What the task requires:
The stretch from the line with "This screenshot has width=946, height=690." through the line with "Select the Trip.com NT$34,747 offer" in the records below: write it out exactly, and nothing else.

[Items from a dataset]

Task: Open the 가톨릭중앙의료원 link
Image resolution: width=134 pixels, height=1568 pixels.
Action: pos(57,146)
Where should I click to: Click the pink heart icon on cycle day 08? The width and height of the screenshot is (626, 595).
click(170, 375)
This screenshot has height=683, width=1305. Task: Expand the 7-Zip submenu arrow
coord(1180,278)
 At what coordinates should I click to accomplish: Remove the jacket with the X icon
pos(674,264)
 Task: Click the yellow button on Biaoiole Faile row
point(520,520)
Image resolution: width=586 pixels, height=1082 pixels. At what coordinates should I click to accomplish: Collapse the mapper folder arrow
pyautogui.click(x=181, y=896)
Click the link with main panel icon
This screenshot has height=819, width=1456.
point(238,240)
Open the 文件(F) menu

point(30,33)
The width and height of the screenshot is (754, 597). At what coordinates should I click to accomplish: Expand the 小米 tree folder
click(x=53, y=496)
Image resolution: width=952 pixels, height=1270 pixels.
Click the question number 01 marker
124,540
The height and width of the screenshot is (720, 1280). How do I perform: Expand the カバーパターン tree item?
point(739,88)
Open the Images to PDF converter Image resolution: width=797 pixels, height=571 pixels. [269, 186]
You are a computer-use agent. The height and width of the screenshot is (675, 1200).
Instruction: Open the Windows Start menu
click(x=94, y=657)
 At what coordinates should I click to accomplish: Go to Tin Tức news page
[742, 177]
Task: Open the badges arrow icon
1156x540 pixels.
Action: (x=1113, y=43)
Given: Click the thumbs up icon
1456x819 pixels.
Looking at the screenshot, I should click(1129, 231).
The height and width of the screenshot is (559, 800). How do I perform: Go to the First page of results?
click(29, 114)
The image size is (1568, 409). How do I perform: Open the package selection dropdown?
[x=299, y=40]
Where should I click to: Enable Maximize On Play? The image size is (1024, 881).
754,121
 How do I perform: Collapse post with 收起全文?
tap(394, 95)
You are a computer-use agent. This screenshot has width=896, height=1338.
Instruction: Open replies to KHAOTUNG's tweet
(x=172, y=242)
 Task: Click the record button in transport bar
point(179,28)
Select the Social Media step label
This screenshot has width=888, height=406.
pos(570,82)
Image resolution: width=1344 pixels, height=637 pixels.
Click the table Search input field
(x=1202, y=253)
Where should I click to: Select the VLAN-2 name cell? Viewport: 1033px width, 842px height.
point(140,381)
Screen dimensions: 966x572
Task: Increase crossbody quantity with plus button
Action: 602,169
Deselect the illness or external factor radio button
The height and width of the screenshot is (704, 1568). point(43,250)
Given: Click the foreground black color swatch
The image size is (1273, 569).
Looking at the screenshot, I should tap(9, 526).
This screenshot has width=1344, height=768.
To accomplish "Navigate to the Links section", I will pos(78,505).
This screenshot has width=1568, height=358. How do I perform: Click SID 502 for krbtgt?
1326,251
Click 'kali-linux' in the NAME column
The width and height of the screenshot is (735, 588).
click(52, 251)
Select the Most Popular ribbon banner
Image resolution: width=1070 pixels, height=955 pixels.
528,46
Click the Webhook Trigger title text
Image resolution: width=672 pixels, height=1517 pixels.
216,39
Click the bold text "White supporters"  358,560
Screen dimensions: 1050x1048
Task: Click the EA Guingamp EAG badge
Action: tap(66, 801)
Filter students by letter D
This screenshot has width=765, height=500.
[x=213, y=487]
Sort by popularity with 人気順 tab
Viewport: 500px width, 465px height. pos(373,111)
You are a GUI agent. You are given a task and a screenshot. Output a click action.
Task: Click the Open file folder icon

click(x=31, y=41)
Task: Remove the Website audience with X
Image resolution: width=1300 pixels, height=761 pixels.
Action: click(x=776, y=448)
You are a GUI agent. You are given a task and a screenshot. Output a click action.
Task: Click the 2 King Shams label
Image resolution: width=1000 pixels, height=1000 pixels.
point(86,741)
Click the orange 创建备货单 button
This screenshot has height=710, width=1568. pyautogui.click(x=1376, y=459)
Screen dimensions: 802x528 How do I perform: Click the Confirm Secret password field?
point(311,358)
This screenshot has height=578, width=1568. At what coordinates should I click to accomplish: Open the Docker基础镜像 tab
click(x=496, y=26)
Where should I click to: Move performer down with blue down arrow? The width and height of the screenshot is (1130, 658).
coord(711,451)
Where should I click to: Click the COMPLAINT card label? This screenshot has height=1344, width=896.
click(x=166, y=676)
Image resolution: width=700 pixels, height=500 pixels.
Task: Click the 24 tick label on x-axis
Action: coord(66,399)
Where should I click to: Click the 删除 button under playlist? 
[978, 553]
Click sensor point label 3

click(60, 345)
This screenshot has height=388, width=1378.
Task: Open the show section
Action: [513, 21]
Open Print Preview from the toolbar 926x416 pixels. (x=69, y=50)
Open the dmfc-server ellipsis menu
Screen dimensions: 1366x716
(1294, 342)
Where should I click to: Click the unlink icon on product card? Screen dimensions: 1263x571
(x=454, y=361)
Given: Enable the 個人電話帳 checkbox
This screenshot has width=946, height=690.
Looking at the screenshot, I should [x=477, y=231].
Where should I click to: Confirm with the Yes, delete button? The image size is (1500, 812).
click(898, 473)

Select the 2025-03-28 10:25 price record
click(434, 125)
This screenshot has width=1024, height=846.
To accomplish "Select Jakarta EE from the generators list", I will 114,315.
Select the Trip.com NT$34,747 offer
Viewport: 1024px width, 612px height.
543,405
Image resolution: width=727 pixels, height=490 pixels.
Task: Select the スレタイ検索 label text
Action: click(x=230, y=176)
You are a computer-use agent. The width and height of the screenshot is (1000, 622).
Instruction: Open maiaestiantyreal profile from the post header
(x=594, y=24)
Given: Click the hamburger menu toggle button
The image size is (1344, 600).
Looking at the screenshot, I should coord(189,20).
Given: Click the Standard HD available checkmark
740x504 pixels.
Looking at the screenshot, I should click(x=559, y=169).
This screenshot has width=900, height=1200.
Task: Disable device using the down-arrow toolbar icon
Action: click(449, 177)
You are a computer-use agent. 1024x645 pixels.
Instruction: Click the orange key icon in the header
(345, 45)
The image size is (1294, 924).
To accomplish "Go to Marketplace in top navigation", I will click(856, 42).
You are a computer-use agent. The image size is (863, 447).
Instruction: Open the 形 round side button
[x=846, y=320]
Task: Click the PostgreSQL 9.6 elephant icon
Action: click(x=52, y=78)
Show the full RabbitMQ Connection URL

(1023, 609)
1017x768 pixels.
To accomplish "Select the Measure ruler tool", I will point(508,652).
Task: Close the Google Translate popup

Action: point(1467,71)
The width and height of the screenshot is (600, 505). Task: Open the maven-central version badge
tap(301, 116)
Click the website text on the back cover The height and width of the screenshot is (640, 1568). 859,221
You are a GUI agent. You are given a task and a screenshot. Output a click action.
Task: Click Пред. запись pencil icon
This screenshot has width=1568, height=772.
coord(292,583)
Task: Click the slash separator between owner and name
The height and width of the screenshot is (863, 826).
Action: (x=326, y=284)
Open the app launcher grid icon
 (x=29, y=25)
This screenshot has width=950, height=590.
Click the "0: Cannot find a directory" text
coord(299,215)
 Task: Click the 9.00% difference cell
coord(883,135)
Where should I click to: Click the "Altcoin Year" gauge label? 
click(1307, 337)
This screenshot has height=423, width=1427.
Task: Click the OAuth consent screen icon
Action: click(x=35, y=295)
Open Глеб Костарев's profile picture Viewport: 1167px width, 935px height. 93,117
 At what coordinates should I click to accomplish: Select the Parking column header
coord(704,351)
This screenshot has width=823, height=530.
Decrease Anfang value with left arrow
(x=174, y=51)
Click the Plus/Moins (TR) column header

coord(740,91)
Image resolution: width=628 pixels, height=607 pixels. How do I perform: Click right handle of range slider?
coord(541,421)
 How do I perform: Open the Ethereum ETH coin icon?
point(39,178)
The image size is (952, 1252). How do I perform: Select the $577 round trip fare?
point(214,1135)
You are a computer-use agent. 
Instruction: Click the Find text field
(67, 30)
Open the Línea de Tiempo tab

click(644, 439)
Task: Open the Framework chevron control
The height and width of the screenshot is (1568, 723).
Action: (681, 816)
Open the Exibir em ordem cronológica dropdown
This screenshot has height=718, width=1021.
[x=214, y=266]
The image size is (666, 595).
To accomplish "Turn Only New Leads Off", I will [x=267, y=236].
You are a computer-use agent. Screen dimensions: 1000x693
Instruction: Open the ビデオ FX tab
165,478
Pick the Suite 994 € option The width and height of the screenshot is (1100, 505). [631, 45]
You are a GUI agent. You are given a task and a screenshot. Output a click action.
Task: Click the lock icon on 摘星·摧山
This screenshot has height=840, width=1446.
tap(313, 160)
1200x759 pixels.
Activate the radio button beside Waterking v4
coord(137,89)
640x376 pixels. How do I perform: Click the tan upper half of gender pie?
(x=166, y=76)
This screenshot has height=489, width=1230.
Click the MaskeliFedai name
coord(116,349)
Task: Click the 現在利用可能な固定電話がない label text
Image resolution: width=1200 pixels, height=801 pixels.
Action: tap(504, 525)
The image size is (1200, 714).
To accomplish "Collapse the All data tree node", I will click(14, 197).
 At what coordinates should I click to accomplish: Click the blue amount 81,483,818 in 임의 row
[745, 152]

Response below:
This screenshot has width=946, height=690.
Looking at the screenshot, I should [x=477, y=231].
Where should I click to: Confirm with the Yes, delete button? The image size is (1500, 812).
click(898, 473)

Select the 2025-03-28 10:25 price record
click(434, 125)
This screenshot has width=1024, height=846.
To accomplish "Select Jakarta EE from the generators list", I will 114,315.
Select the Trip.com NT$34,747 offer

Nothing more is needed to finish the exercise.